High contrast imaging and spectroscopy provide unique constraints for exoplanet formation models as well as for planetary atmosphere models. But this can be challenging because of the planet-to-star small angular separation and high flux ratio. Recently, optimized instruments like SPHERE and GPI were installed on 8m-class telescopes. These will probe young gazeous exoplanets at large separations (~1au) but, because of uncalibrated aberrations that induce speckles in the coronagraphic images, they are not able to detect older and fainter planets. There are always aberrations that are slowly evolving in time. They create quasi-static speckles that cannot be calibrated a posteriori with sufficient accuracy. An active correction of these speckles is thus needed to reach very high contrast levels (>1e7). This requires a focal plane wavefront sensor. Our team proposed the SCC, the performance of which was demonstrated in the laboratory. As for all focal plane wavefront sensors, these are sensitive to chromatism and we propose an upgrade that mitigates the chromatism effects.
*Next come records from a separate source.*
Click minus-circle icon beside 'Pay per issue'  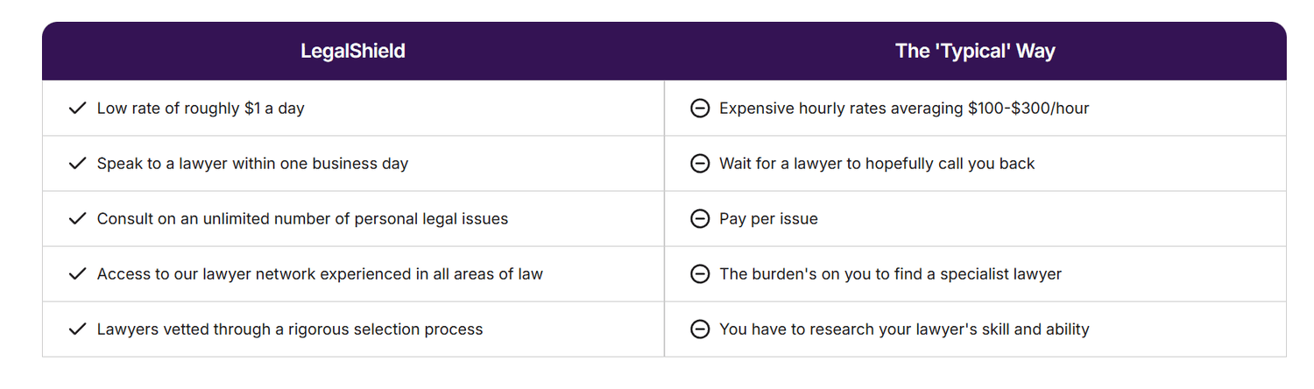coord(700,219)
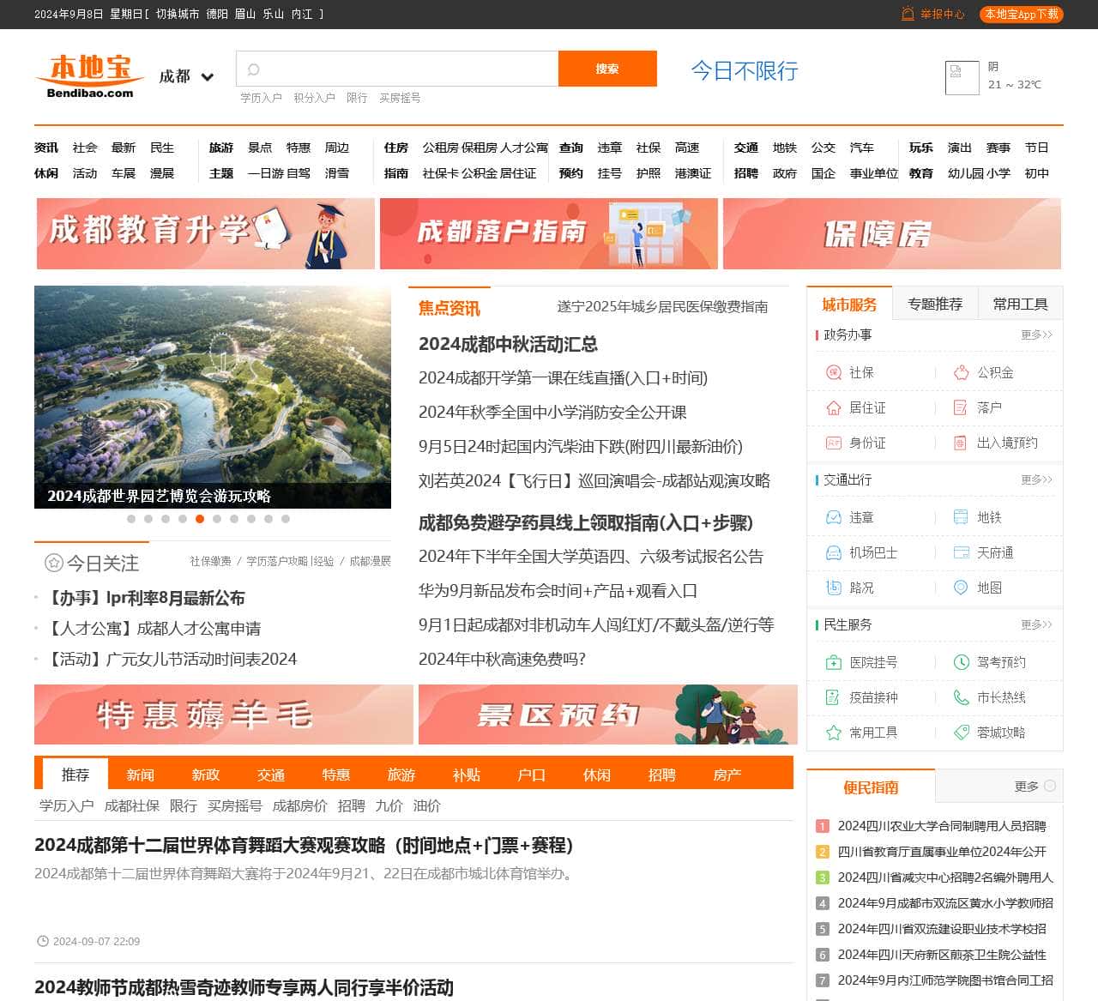The width and height of the screenshot is (1098, 1001).
Task: Open the 公积金 service icon
Action: (x=961, y=372)
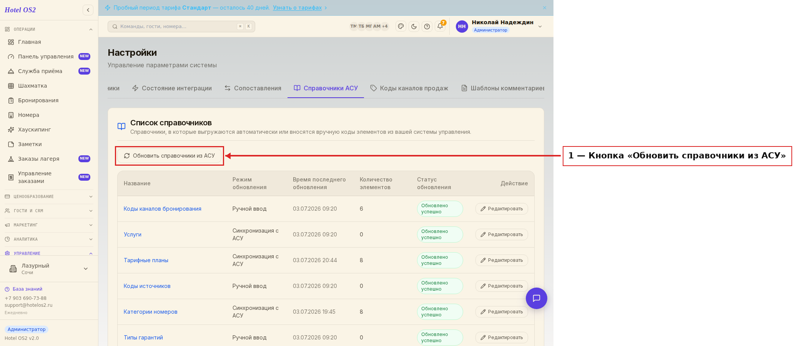Screen dimensions: 801x346
Task: Expand the Гости и CRM section
Action: pos(49,211)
First, we recall the principle of the SCC and we explain its limitations in polychromatic light. Then, we present and numerically study two upgrades to mitigate chromatism effects: the optical path difference method and the multireference self-coherent camera. Finally, we present laboratory tests of the latter solution. We demonstrate in the laboratory that the MRSCC camera can be used as a focal plane wavefront sensor in polychromatic light using an 80 nm bandwidth at 640 nm. We reach a performance that is close to the chromatic limitations of our bench: contrast of 4.5e-8 between 5 and 17 lambda/D. The performance of the MRSCC is promising for future high-contrast imaging instruments that aim to actively minimize the speckle intensity so as to detect and spectrally characterize faint old or light gaseous planets.